On one particular night, just as Marie had done for her brother, the Emperor Joseph II, she had her English Garden and the Temple of Love completely illuminated for a party hosting the Grand Duke. Although he was not invited nor allowed to attend, the notorious Cardinal de Rohan, now in his late forties, coaxed Marie’s porter into letting him sneak inside the Chateau grounds to view the spectacle. The porter only allowed this after the Cardinal promised him that he would hide in the porter’s lodge until Marie, the Grand Duke, and their courts left in carriages to return back to Versailles.

However, the Cardinal did not keep his promise and as the parties came out to load into the carriages for departure, Marie saw the Cardinal. He had put on a greatcoat over his robes to hide himself as he had ventured out into her garden to see the lights. Twice, out of curiosity, he came forth to observe everyone getting in the carriages and leaving back for Versailles. His greatcoat only went to just below his knees thus exposing his red stockings and his identity. This incident greatly upset Marie who discharged the porter from Petit Trianon the very next day.

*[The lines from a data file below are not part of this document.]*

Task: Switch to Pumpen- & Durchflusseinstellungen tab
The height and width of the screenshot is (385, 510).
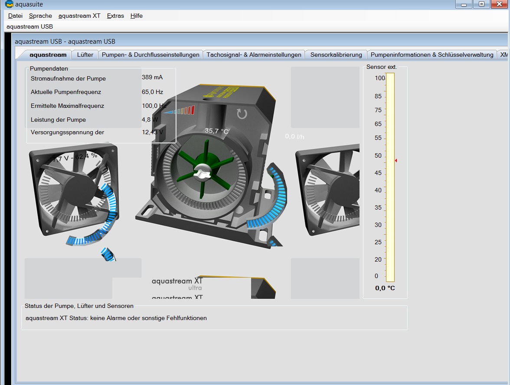Action: (150, 55)
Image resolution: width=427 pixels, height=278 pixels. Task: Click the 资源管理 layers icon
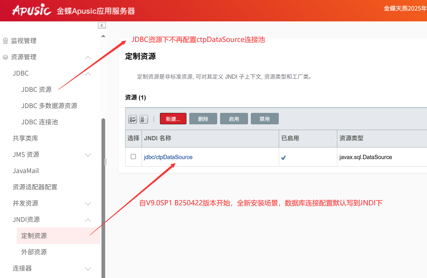5,57
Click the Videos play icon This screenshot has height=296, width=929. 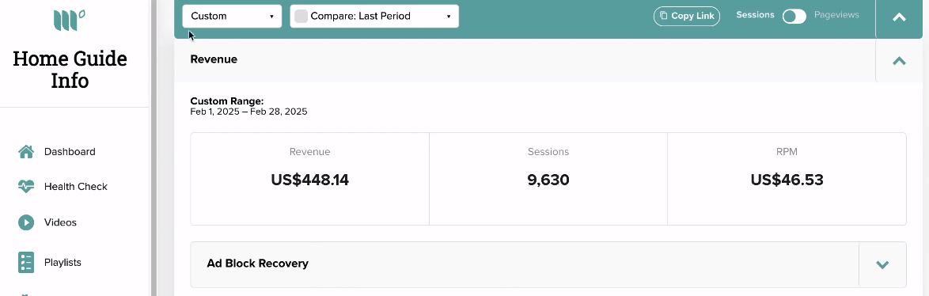26,222
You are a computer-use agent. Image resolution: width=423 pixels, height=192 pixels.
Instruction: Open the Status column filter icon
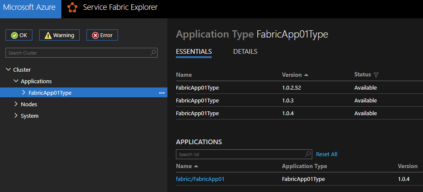tap(376, 75)

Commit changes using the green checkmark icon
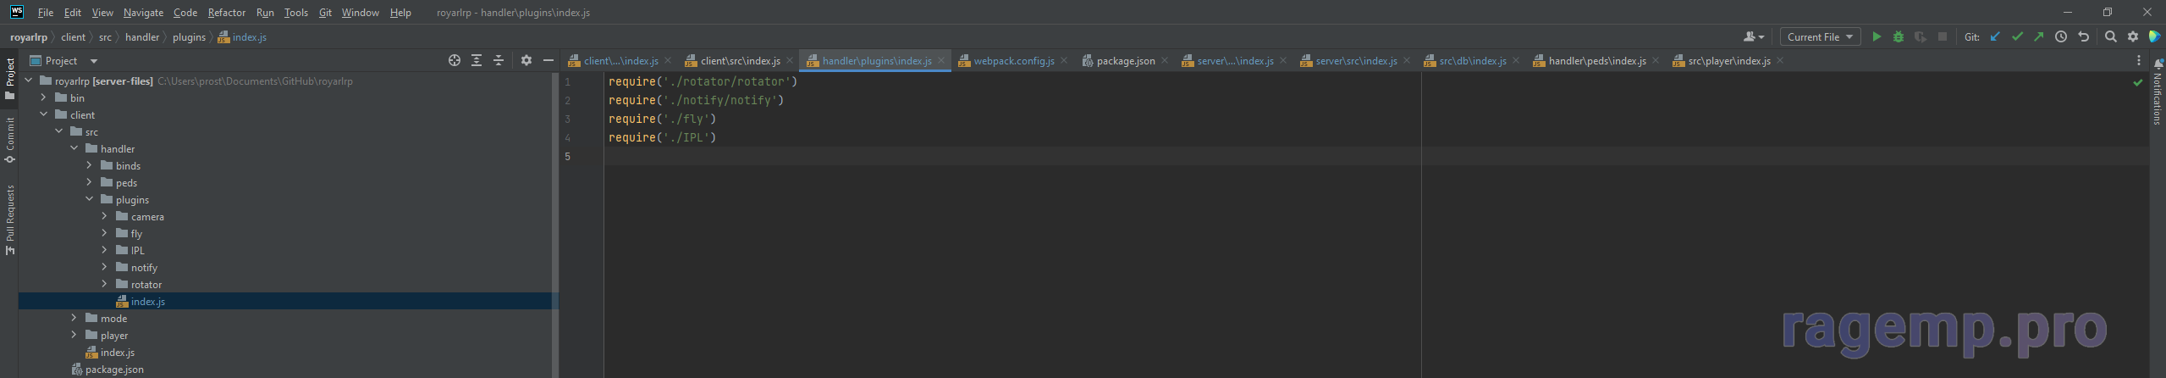(x=2017, y=37)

As I looked out this window, I wondered of the next seven years or so of Marie’s life here within these walls. Eventually, she would have her four children along these hallways and whom she loved so very much. Unlike what was expected of a French Queen, she was much more involved with the raising of her children on these chateau grounds.

I thought as I looked out this window, I knew she could have never imagined the French Revolution that was coming. Nor of the severity of the hated that would be directed towards her, especially by the people of Paris. She would be blamed for so many things including influencing the King to finance a war back in the United States against England. This, while so many people in France were starving to death and the State’s coffers having now fallen empty.

She would be horribly and publicly humiliated throughout Paris in many sketched depictions showing her committing every sex act imaginable and in every way. This queen, this mother, would be so falsely slandered and libeled, ridiculed and the butt of sarcasms everywhere. Such horrible things said and depicted of her. None of which were true but would result in dire consequence.

No ….. during these good years here at Trianon, with her children and closest friends, she could have never imagined of what was coming. What was coming one day …. on October 5th, 1789. When a mob of over a thousand Parisians would march from Paris to Versailles wanting her head on a pike.

She could have never imagined that the very next morning following that day, she and her husband, and their children, would all be taken away forever from Versailles and Petit Trianon, never to return. Not in her wildest dreams could she have imagined such.

While this and so much more occurred just outside this window; despite that all of them were now so long gone, across centuries and time, and legends still told, the sight that Marie and Jeanne Campan beheld out their bedroom windows on this side of the chateau, …. it was still here. It hadn’t left. Perhaps standing in silent testament to Marie indeed.

Despite the grounds falling into ruin over centuries, despite the chateau itself falling into despair, abandonment, and odd occupants on occasion such as even a tavern once, it all eventually sat here in silence.

Waiting perhaps for one more time for her … to see once again that breath of life breathed back into her beautiful and wonderful chateau. For Marie to once again be allowed to return back to her beloved Petit Trianon.